● Task brief:
Look through the data below for the line with "For every named target in this 337×2576" and the line with "PERFUMES (62, 58)", then output those two and all lines in between, exactly as written.

● Material to process:

○ ○ ○

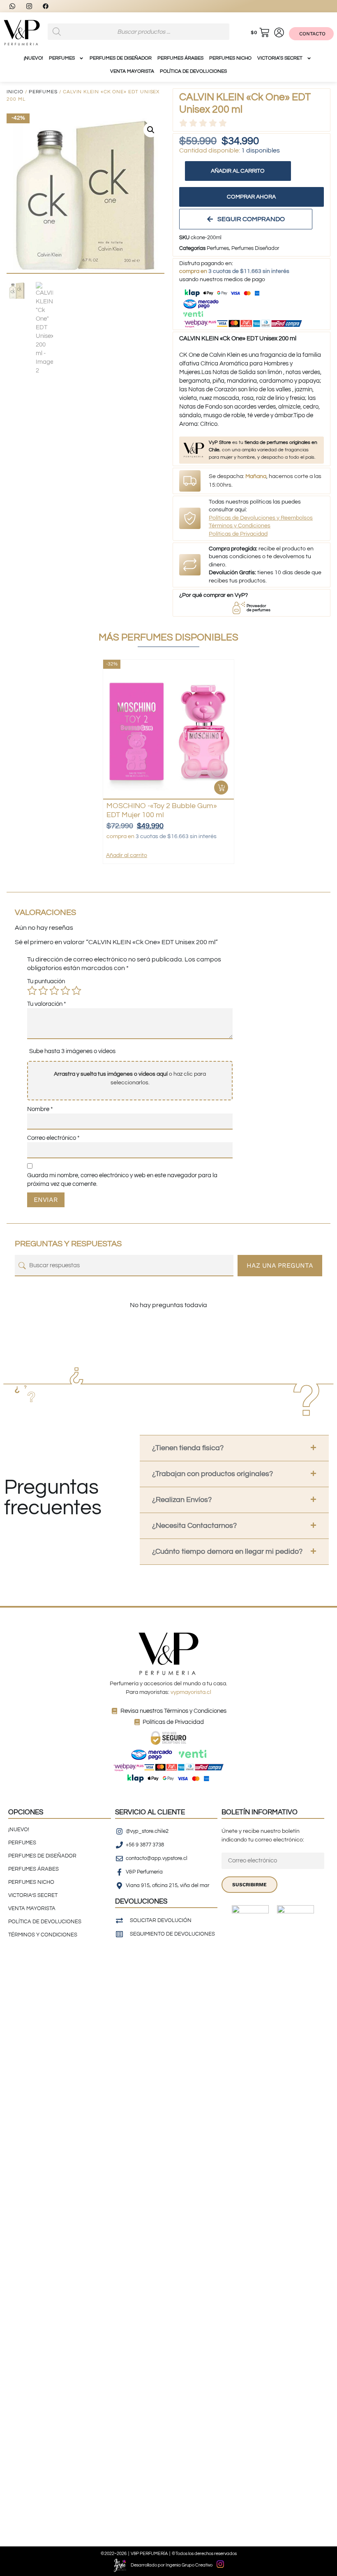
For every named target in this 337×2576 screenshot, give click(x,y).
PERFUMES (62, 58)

○ ○ ○

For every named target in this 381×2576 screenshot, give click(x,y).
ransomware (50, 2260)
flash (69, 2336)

○ ○ ○

● Answer section:
For every named target in this 337×2576 screenshot, give click(x,y).
PERFUMES (62, 58)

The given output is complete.